Friday, August 3, 2012

Cheese Plate 101: Creating a Perfect Appetizer for Two!

Nothing beats a well-composed cheese, fruit & nut
plate for easy entertaining or a light summer appetizer for two!
One of the things that I try to do with this blog is expand my culinary bag of tricks. Case in point: I love going to a party or restaurant and enjoying a well-composed cheese plate/display. However, I wasn’t sure of the correct technique to use to compose a proper cheese plate of my own at home. I’ve been doing some research into precisely that lately, so today I’m going to share Cheese Plate 101 with you. Creating a cheese plate/display is a good skill to have in your back pocket if you like to entertain: it’s a quick, no-cook way to entertain your guests -- whether it’s the appetizer course before a meal...or the star of the show at an elegant cocktail party. Once you know the basics, it's really simple to whip up a tasty cheese plate!
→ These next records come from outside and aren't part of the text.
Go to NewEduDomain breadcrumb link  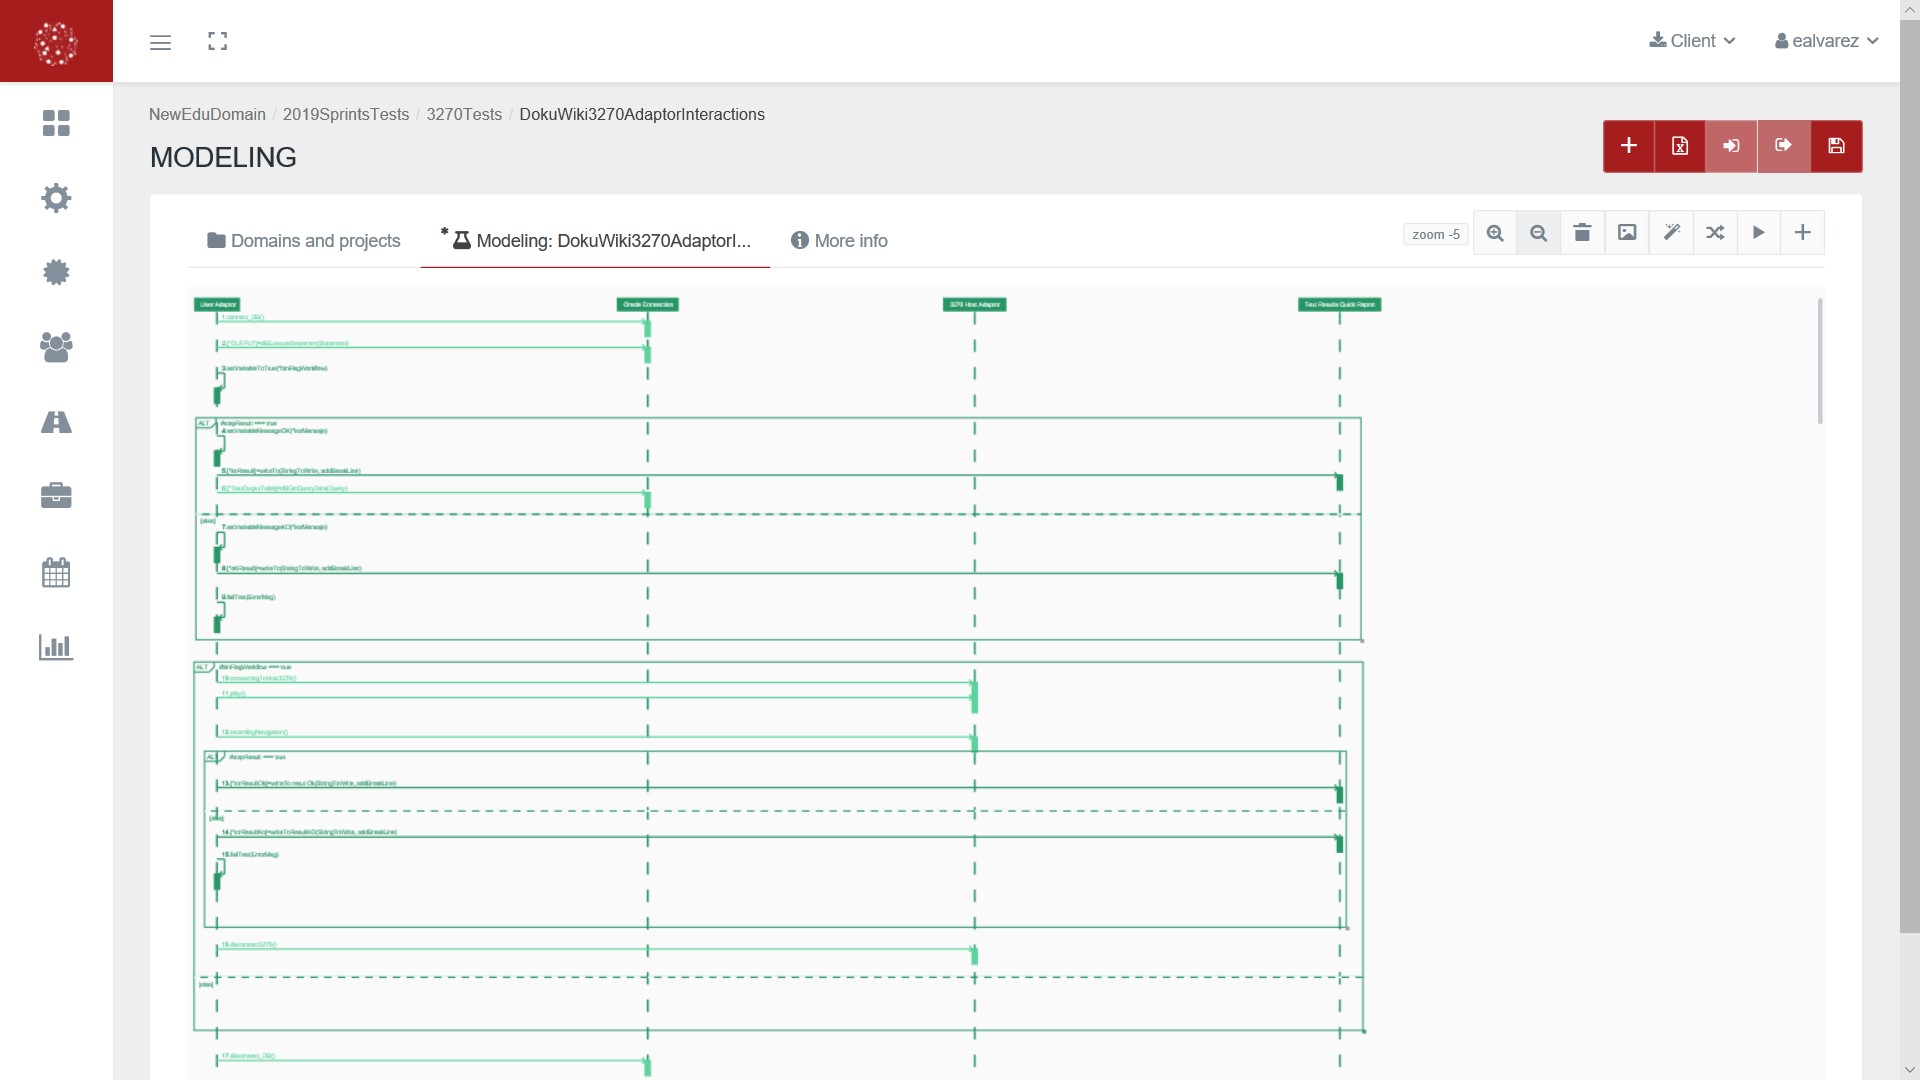pos(207,114)
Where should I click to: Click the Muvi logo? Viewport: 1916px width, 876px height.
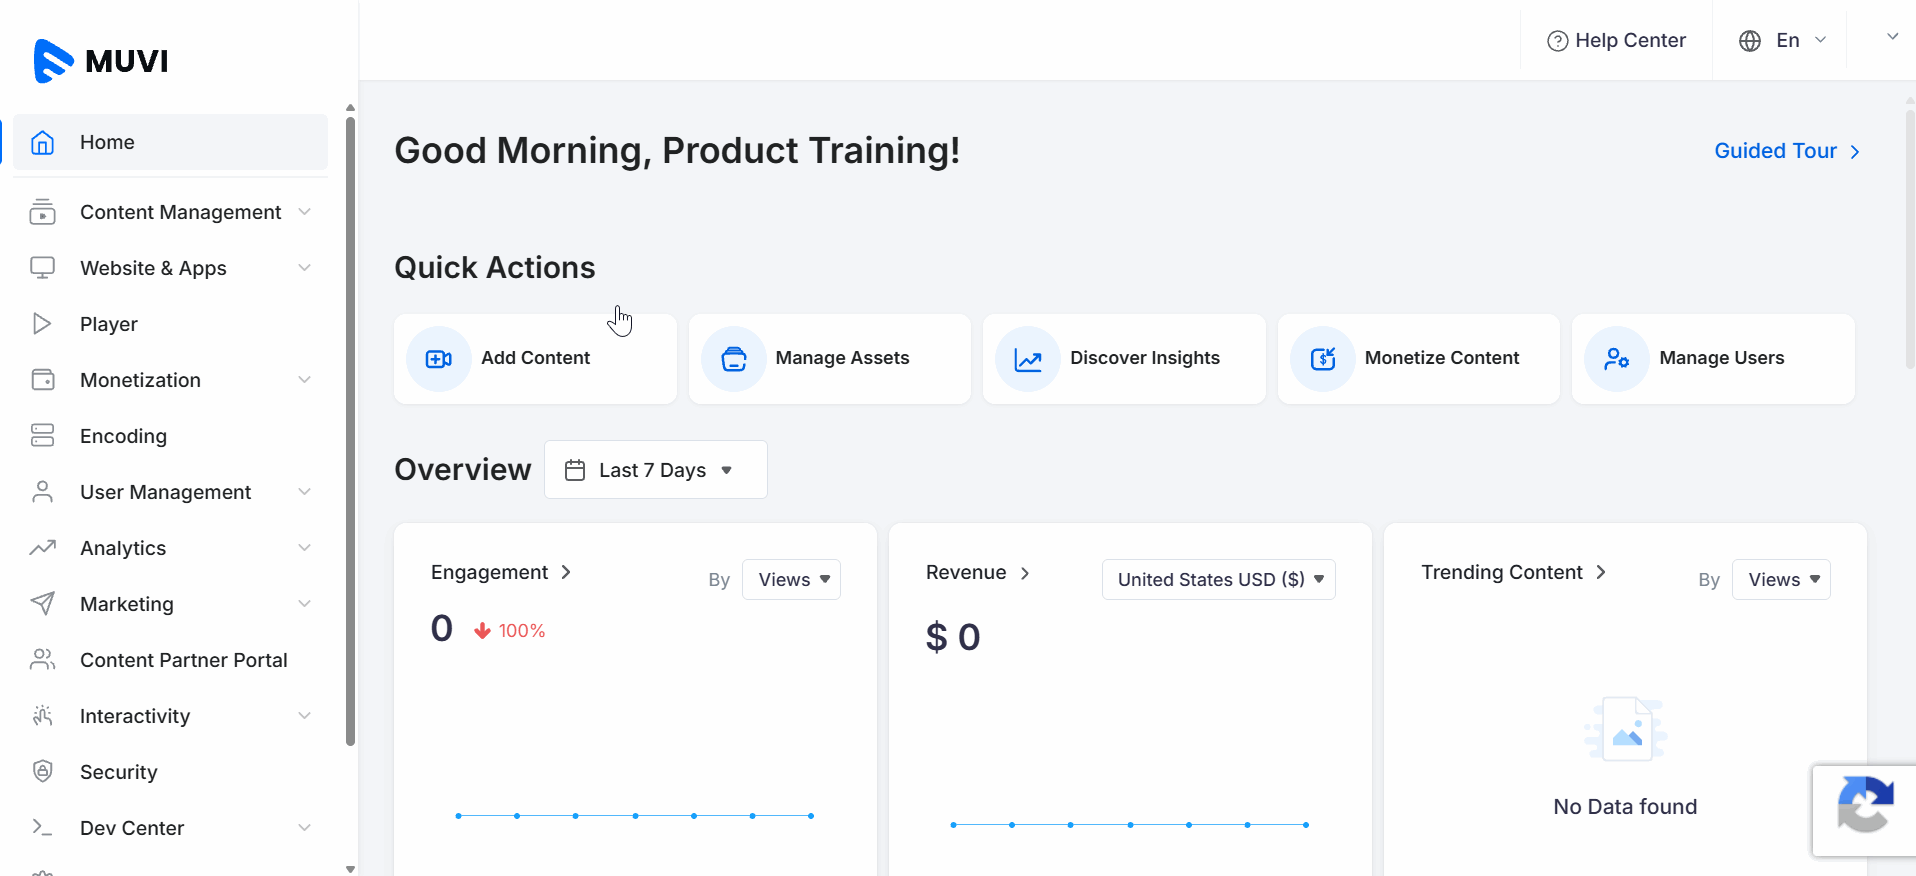pos(101,61)
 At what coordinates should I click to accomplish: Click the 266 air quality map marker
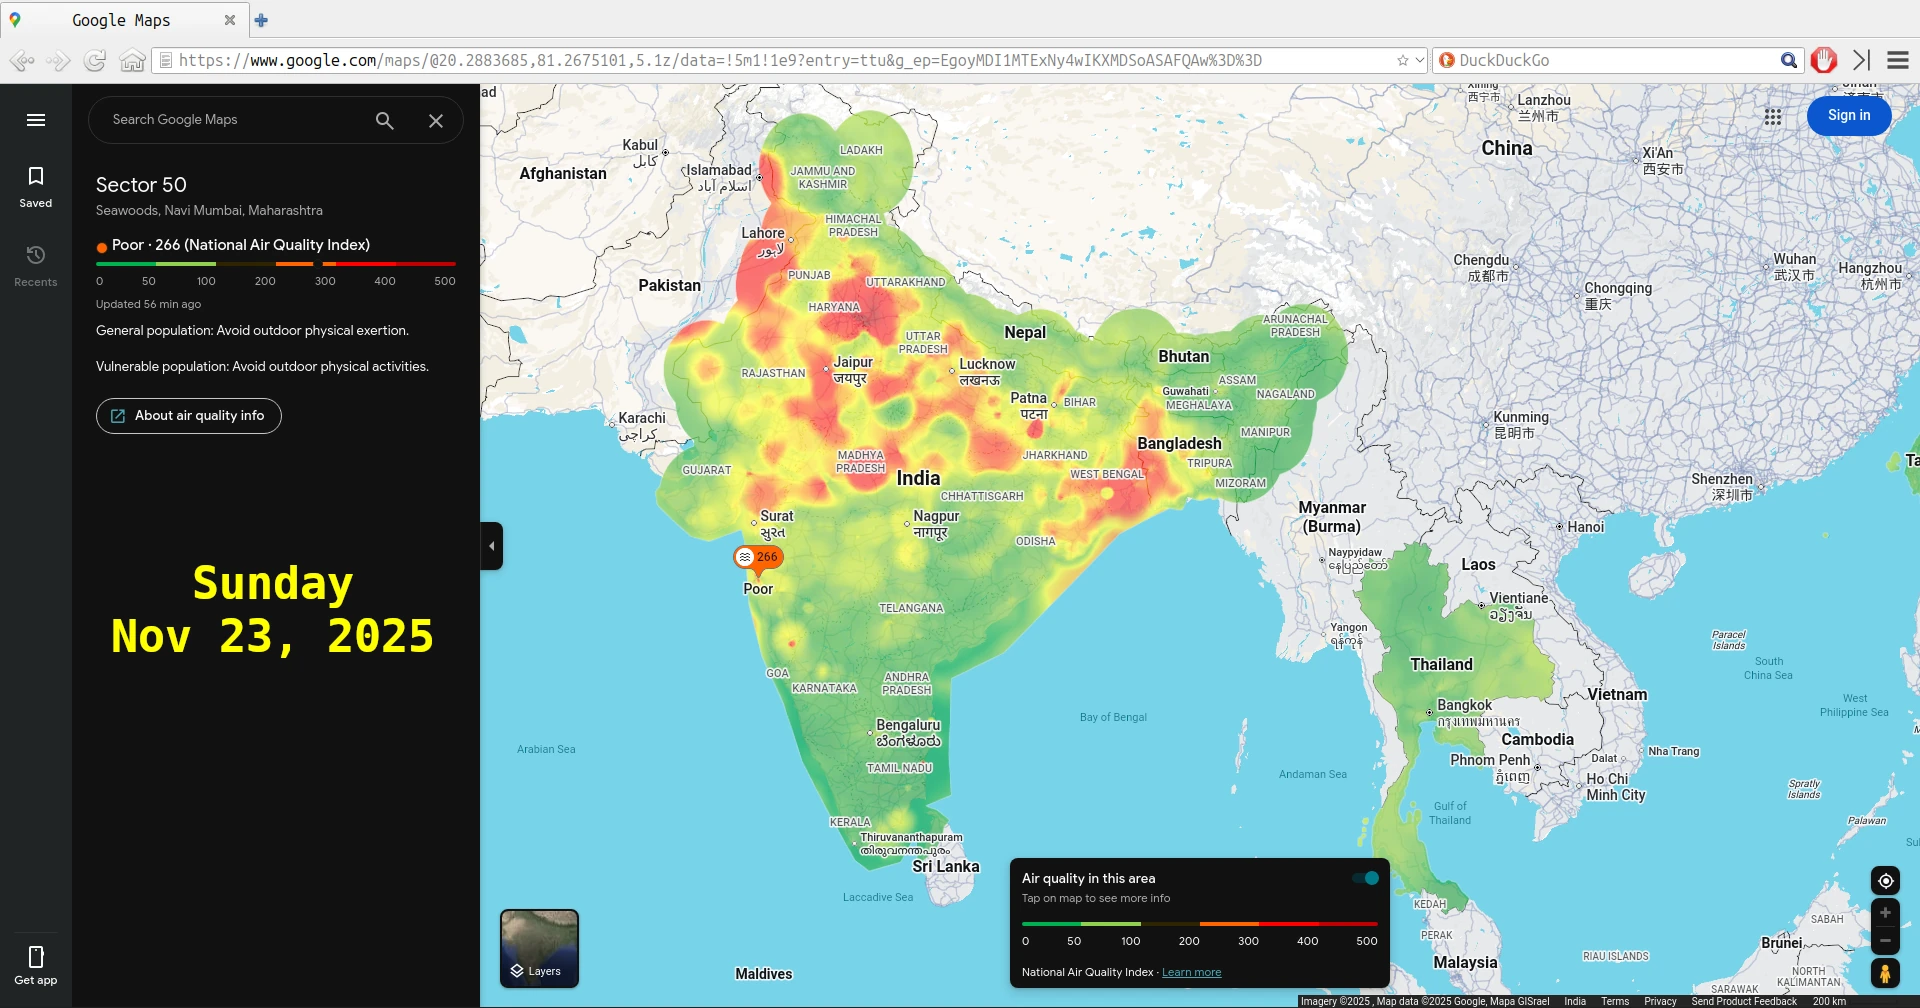759,558
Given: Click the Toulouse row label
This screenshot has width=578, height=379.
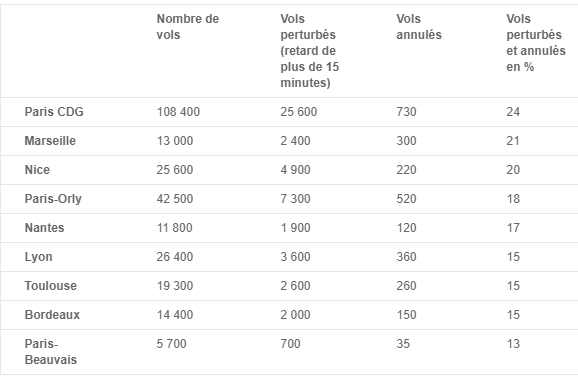Looking at the screenshot, I should 51,286.
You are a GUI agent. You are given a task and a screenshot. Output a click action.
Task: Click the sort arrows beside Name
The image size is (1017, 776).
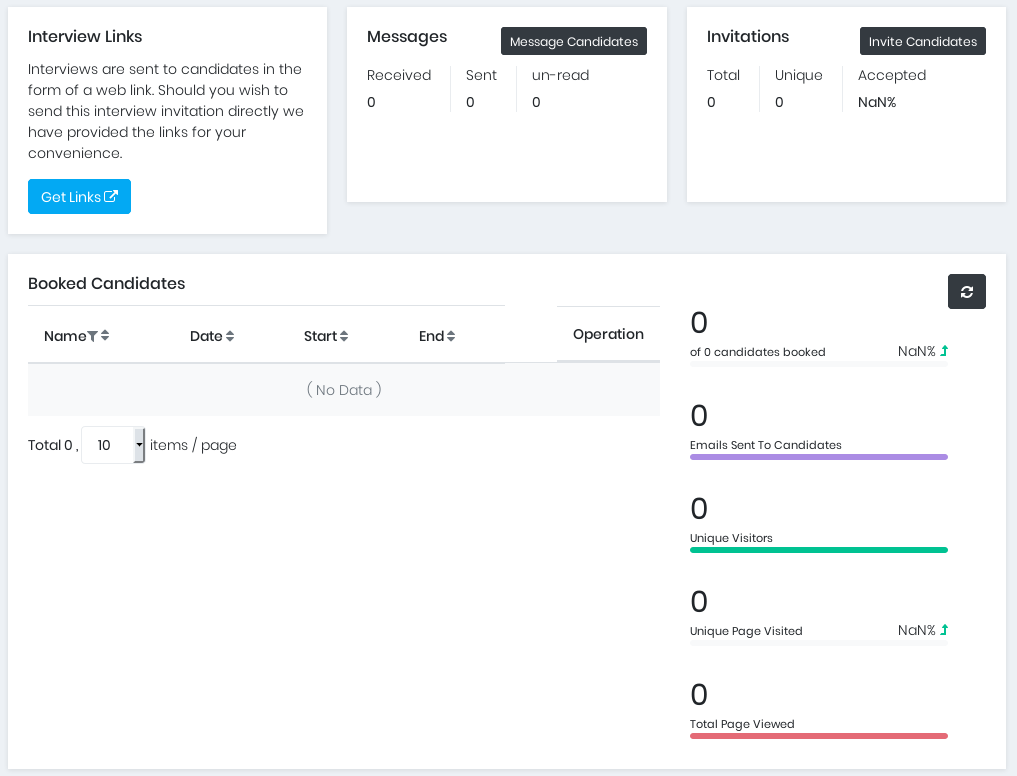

I had always assumed that assembling a cheese plate was arbitrary. There are no hard-and-fast rules per se, but it turns out that there is a general method that most cheese experts recommend following. The key word when making your cheese plate is variety! Make sure to provide a range of textures and flavors on your plate. Many experts recommend choosing among the following categories of cheese: aged, soft, firm, semi-soft, and blue. The recommended number of categories is 3-6, depending on the number of people you’re serving. Since I made a plate for Michael and I to share, the cheese plate I’m sharing today is composed of the following three categories:

Soft: creamy, tangy goat cheese

Semi-soft: fresh mozzarella bocconcini sprinkled with sea salt and cracked pepper

Hard: salty, firm Spanish manchego

Other popular methods of composing a cheese plate/display include picking one kind of milk (cow, sheep, or goat)...or even a specific country/ feature. Once the cheese is on the platter, it’s time to pick your accompaniments. I included pistachios, dried apricots, thin baguette rounds, and a really nice raspberry-chipotle sauce. Simply arrange everything nicely on a platter (for 1-2 people), or cutting board (for larger groups). Make sure to take the cheese out of the fridge about an hour before serving so it can come to room temperature. That will ensure the flavors of the cheeses are able to reach their full potential.

This cheese plate has a little bit of everything! Clockwise, from the top: goat cheese, pistachios,
manchego, baguette slices, fresh mozzarella sprinkled with sea salt & cracked pepper, and dried apricots.
In the middle is a raspberry-chipotle spread.

The cheeses I featured on my plate are some of my favorites! The creamy, slightly tangy goat cheese was amazing spread on slices of bread and topped with the sweet-spicy raspberry-chipotle sauce, and the manchego paired exceptionally well with nuts and dried fruit. The fresh mozzarella was perfect enjoyed on its own with the salt & pepper enhancing its mild flavor. For most people, cheese begs to be paired with wine. I chose a rich, fruity cabernet sauvignon to serve with this cheese plate. It stood up nicely to the manchego, but it didn’t overwhelm the milder mozzarella or goat cheese.

Each person can serve themselves a bit of each item from the platter
onto individual serving plates. Don't forget the wine!

There’s few nicer ways to kick off the weekend than to pour a glass of wine, put on some nice relaxing jazz -- I especially love Miles Davis and Pat Metheney -- and enjoy a flavorful cheese plate! You can find the Fischer & Wieser's Original Roasted Raspberry Chipotle Sauce featured on my plate at a fantastic online specialty food store: the Marketplace at Foodspring. It was a really nice choice -- smoky, sweet, tart, and spicy all at once. The flavor of the sauce complimented was especially nice with the tangy goat cheese. Now that you have seen the basics of Cheese Plate 101, I hope you’ll experiment with the formula to create a masterpiece of your own!!

1 comment:

  1. I have to admit that I have been intimidated by this. Our cheese plates tend to be slices of pepperjack and triscuits! :) I pinned this for future reference! Thanks for the tutorial!